### Work order
From the entries below, copy every line that holds the word "will".

### Supplied data
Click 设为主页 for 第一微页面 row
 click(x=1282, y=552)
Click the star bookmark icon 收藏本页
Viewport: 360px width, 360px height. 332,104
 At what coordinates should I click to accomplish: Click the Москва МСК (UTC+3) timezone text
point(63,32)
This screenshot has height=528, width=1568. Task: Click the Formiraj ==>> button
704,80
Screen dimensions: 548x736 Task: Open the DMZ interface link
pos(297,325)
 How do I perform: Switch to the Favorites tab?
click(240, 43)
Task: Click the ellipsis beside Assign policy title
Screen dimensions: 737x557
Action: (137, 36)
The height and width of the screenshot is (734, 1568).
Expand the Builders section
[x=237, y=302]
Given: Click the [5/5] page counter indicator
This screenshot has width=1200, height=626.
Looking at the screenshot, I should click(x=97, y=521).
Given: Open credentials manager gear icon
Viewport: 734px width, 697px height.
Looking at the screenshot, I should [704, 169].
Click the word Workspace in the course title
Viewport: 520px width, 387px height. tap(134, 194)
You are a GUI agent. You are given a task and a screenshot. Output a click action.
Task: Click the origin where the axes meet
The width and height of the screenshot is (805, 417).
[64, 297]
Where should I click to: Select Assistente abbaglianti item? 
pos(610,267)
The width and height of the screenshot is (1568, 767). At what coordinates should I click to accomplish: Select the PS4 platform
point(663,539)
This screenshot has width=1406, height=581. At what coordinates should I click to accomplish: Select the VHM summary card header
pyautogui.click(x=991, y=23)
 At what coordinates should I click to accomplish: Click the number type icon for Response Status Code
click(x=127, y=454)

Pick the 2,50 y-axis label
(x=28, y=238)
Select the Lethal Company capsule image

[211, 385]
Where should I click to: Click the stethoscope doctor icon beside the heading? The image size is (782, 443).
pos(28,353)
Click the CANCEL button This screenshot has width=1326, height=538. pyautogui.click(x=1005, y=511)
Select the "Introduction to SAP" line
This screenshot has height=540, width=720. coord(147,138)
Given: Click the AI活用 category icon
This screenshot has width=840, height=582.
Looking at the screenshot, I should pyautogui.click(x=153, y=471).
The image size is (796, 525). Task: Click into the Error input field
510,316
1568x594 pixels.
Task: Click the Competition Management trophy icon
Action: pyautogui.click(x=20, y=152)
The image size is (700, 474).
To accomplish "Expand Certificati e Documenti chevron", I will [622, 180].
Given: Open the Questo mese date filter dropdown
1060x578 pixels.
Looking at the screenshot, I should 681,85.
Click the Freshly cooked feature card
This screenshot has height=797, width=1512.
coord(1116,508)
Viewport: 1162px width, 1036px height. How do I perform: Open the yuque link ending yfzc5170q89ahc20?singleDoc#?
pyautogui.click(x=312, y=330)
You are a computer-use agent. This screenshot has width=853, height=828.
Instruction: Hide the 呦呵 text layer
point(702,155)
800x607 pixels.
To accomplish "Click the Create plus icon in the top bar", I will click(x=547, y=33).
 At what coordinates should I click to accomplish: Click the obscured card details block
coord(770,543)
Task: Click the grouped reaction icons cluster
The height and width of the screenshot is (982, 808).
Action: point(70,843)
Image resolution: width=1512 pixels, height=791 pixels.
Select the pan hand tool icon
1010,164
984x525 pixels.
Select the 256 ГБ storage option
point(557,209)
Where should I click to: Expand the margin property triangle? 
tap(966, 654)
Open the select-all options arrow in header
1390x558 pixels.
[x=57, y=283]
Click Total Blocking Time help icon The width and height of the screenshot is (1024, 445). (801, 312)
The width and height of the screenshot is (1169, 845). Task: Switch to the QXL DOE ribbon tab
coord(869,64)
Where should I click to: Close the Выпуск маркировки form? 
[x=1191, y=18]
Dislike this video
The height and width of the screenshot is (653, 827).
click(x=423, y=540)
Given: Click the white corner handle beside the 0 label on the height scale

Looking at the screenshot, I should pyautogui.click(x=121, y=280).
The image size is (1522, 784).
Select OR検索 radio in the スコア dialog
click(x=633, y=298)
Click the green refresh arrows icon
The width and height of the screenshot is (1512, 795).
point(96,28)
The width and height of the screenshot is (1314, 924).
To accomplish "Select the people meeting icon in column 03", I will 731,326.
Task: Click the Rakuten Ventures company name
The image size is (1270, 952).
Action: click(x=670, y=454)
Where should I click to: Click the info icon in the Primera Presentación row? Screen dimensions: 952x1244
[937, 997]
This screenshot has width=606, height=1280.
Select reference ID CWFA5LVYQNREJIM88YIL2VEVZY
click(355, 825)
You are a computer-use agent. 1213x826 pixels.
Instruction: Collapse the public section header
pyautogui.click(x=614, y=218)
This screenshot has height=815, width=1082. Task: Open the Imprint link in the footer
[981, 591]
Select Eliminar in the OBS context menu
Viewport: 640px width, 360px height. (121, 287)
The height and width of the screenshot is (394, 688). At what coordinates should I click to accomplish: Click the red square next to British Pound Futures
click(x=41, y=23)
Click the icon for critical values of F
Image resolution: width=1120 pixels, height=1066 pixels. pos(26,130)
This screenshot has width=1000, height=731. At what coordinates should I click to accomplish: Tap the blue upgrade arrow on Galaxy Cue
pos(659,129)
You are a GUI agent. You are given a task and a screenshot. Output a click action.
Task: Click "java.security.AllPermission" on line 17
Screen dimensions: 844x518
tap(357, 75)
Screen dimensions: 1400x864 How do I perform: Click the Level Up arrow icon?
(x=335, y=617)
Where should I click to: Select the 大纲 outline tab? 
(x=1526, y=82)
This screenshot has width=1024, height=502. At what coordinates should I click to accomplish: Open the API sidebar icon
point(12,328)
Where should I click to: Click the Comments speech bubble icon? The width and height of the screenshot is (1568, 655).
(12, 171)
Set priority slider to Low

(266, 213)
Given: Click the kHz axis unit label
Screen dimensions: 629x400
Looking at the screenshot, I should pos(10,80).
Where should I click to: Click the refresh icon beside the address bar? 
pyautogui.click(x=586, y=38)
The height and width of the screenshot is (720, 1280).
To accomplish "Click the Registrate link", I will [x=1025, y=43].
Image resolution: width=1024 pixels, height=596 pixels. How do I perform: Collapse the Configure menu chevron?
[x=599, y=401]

### Exercise result
To accomplish "Expand Certificati e Documenti chevron", I will [622, 180].
To accomplish "Click the Create plus icon in the top bar", I will click(x=547, y=33).
To accomplish "Select the people meeting icon in column 03", I will 731,326.
To accomplish "Click the Registrate link", I will [x=1025, y=43].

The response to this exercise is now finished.